The correct output of the PHP code is: Fail (1) Not a valid Request or Command.

The output of the C# code is: ²H,-§±uH¤¥±BÃrY¡|¡JJѾà`ªx"äommand

I'm guessing that I have some sort of encoding issue, although I've tried many different options without success. Both code snippets are running on a windows box, so I believe the default encoding is windows-1252.

Any suggestions would be appreciated.

Replacement for ConvertHex which fixed my issues (thanks to owlstead's help)

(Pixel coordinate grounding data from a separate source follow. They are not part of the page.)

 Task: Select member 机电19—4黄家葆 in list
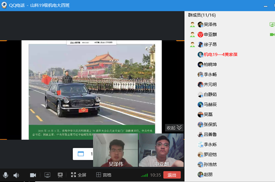point(217,55)
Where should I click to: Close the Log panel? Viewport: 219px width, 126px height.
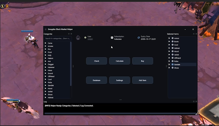click(196, 101)
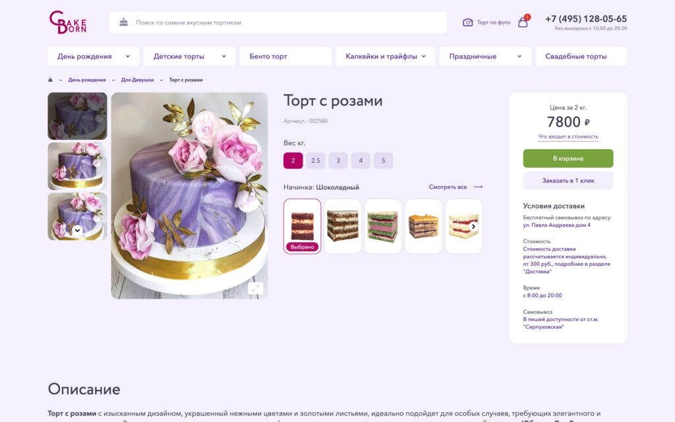The height and width of the screenshot is (422, 675).
Task: Choose the 5 kg weight option
Action: 383,161
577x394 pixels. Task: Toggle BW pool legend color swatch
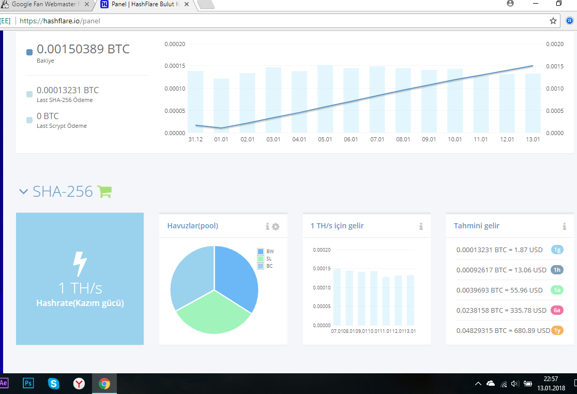pyautogui.click(x=261, y=252)
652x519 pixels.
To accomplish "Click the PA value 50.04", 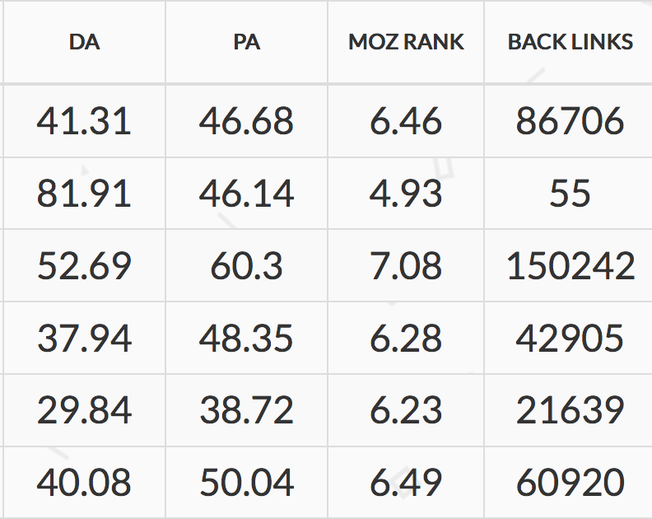I will (246, 482).
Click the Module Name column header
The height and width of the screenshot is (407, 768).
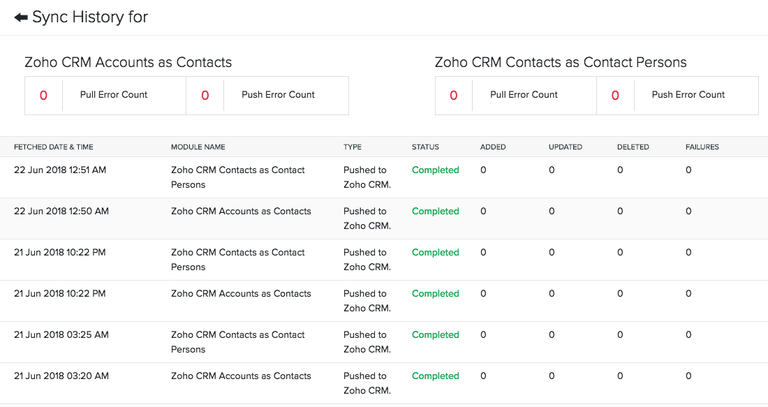tap(198, 147)
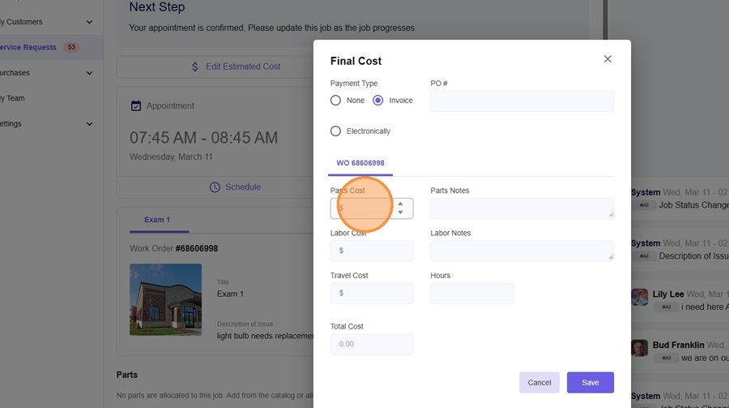Increase Parts Cost with up stepper arrow
The image size is (729, 408).
tap(400, 204)
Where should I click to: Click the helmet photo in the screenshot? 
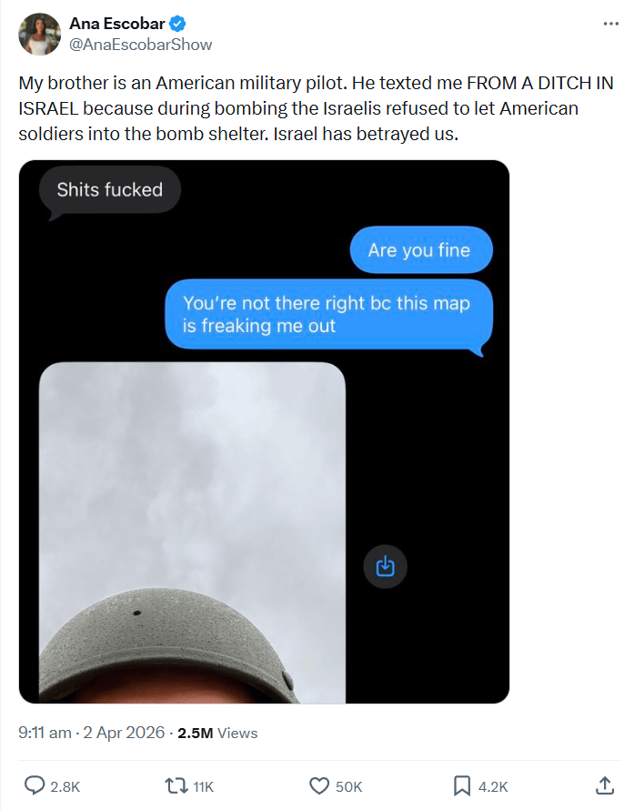click(192, 532)
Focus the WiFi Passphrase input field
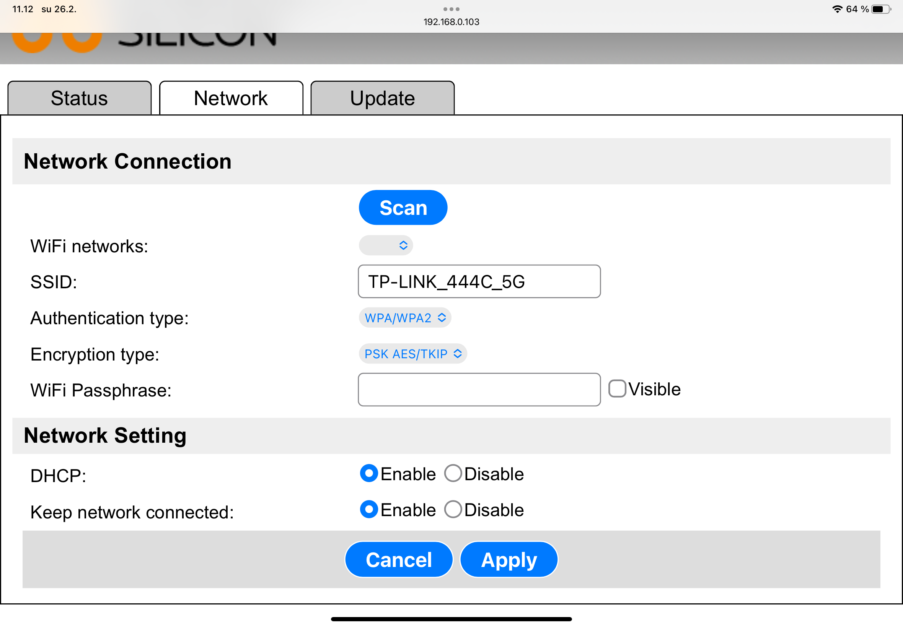Viewport: 903px width, 627px height. pos(479,389)
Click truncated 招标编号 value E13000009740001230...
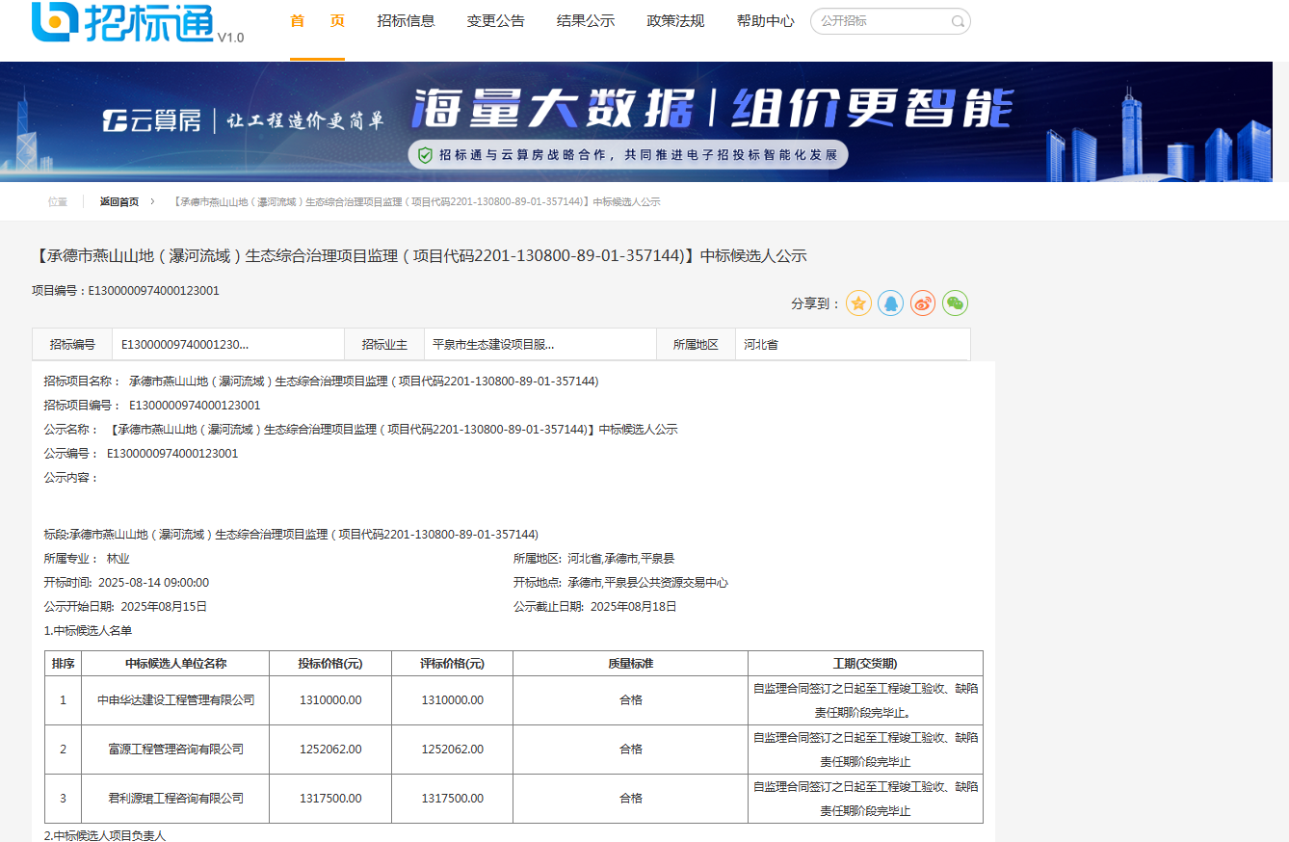 (x=185, y=345)
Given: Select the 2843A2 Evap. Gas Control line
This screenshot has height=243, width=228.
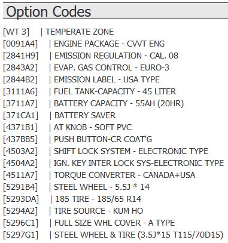Looking at the screenshot, I should click(x=86, y=67).
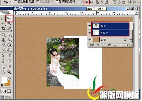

public static byte[] StringToByteArray(string hex)
{
    return Enumerable.Range(0, hex.Length)
                     .Where(x => x % 2 == 0)
                     .Select(x => Convert.ToByte(hex.Substring(x, 2), 16))
                     .ToArray();
}

Answer 1

You are using the first 16 bytes of string data instead of 16 bytes of binary data. This is what is causing the main issue. You need first to convert hex to bytes and then strip off the first 16 bytes to use as IV. Your ConvertHex method (not shown) is broken, it should return a byte array. The fact that your decrypted plaintext does end correctly with "ommand" clearly indicates a problem with the IV value.